There has been a history of family infighting following a 2003 deed of family arrangement.  Father Noel decided to cede control of the Yarrow group to one son, John, subject to his other son Paul receiving an equalising payment.  The two brothers then fell out.  They patched up their differences with a 2005 agreement; Paul bought out John for $45 million.  Three years later, Paul was in court suing John for $10 million alleging his brother had misrepresented the value of the business sold.  This claim was settled out of court in 2009; all parties agreeing to enter into good faith negotiations to restructure Yarrow’s finances.
Subsequent to the Yarrow receivership, Paul sued business adviser Mr Finnigan for $90 million alleging Mr Finnigan was to blame for the failure of the Yarrow group.  Paul also alleged Mr Finnigan was party to misrepresentations about Yarrow’s value at the time of his 2005 purchase.  This claim was struck out by Justice Williams as being an abuse of the court process.  Over a period of six years there had been continual and persistent delays in both filing court papers and complying with procedural court orders.   
The court was told Paul Yarrow currently also has underway testamentary promises and family protection claims against both estates of his parents and a claim against their Queensland-based charitable trust.  These are actions against Mr Finnigan in his roles as either executor or trustee.  Paul claims $A22 million together with $NZ20 million.  In part, this mirrors the related claim struck out against Mr Finnigan, said Justice Williams.  Paul Yarrow alleges Mr Finnigan as trustee of the Yarrow charitable trust wrested control of the Yarrow group from him by not approving the Sumitomo deal.  Paul says the deal would have retired group debt and kept Yarrow alive as a business.
Justice Williams gave Paul Yarrow one last chance to sort out his claim against his parent’s estates and their charitable trust.  Specific details of his claim must be filed by early September.  Paul Yarrow does not have a lawyer acting on his behalf.  He told the court he is penniless.
Yarrow v. Finnigan – High Court (27.07.17) and Yarrow v. Yarrow Charitable Trust - High Court (28.07.17)

17.088

26 July 2017

Insurance: AMI Insurance v.
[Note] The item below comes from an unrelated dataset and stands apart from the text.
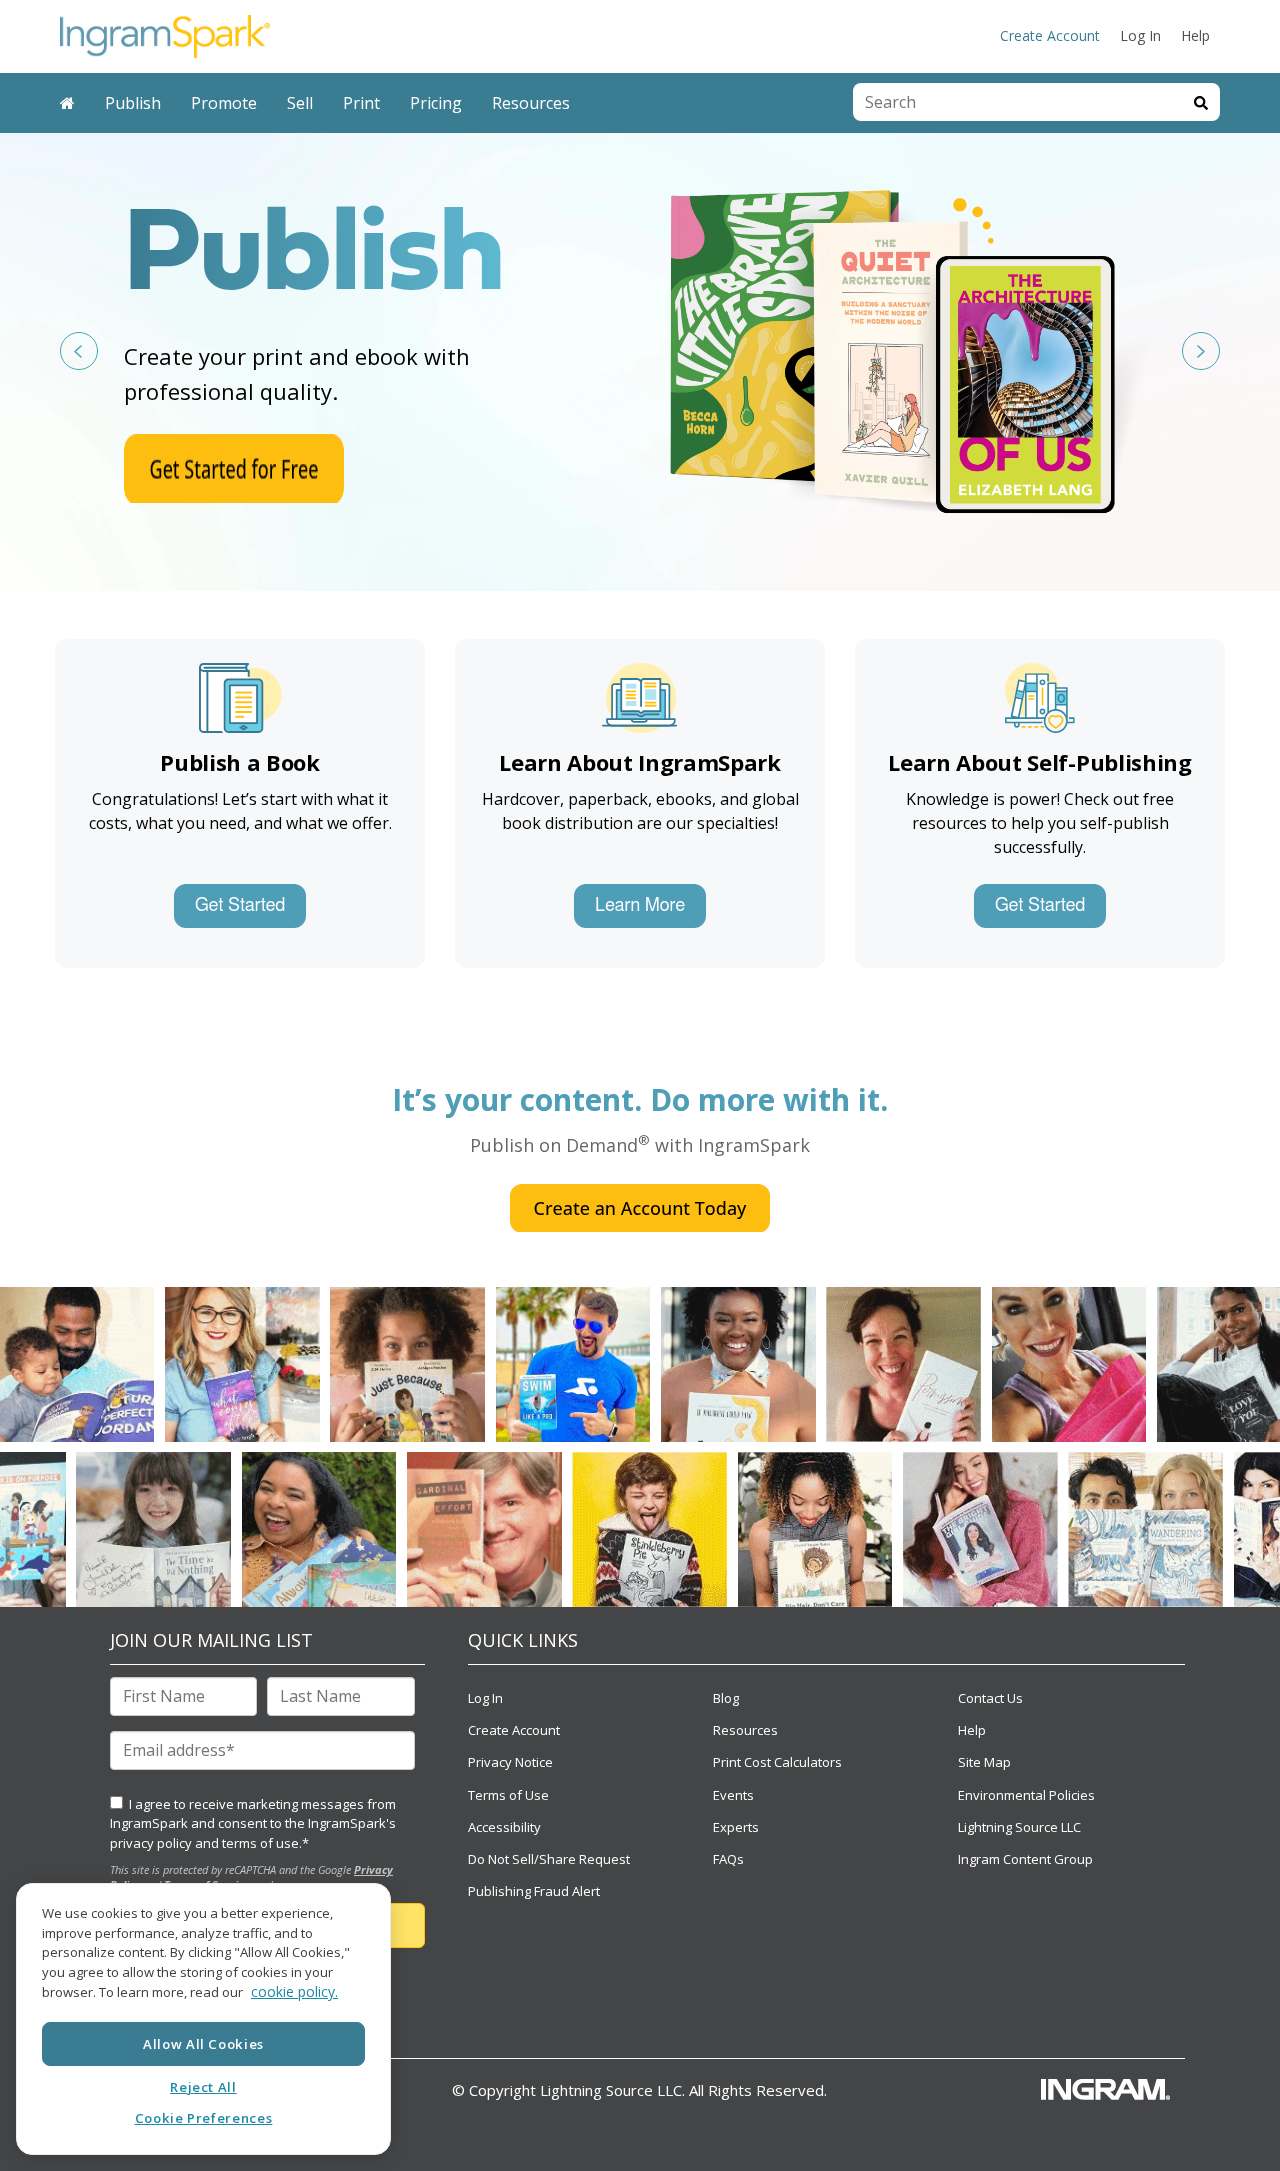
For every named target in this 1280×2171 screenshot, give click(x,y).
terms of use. (262, 1843)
Legg

AMI Insurance does not have to contribute to the $217,000 cost of fighting a January 2013 rural fire in Canterbury because the seat of the fire was a controlled burn-off including waste from a landscaping business.  Liability for fire losses arising from this business activity was excluded.
The Fire Service is suing to recover firefighting costs following rural fires.  Both AMI Insurance and Lumley Insurance were ordered by the High Court to cover the cost of a January 2013 fire in Selwyn County which started on a lifestyle block owned by the Legg family.  The Leggs held two insurance policies: AMI in respect of their lifestyle block; Lumley for their separate landscaping business.  The fire spread when strong winds ignited embers from a heap of ash, the remains of a burn-off several weeks previously.  This burn-off was predominately plant waste from the Legg’s landscaping business, but included waste from their lifestyle block.
The spread of fire arose from two interdependent causes: burning lifestyle waste (which was covered by the AMI policy) and landscaping waste (which was covered by the Lumley policy but excluded in the AMI policy).  AMI said it did not have to pay.  The exclusion applied.    
The Court of Appeal said where there are two effective and interdependent causes, one within the policy and one excluded, the exclusion prevails.  AMI did not have to pay.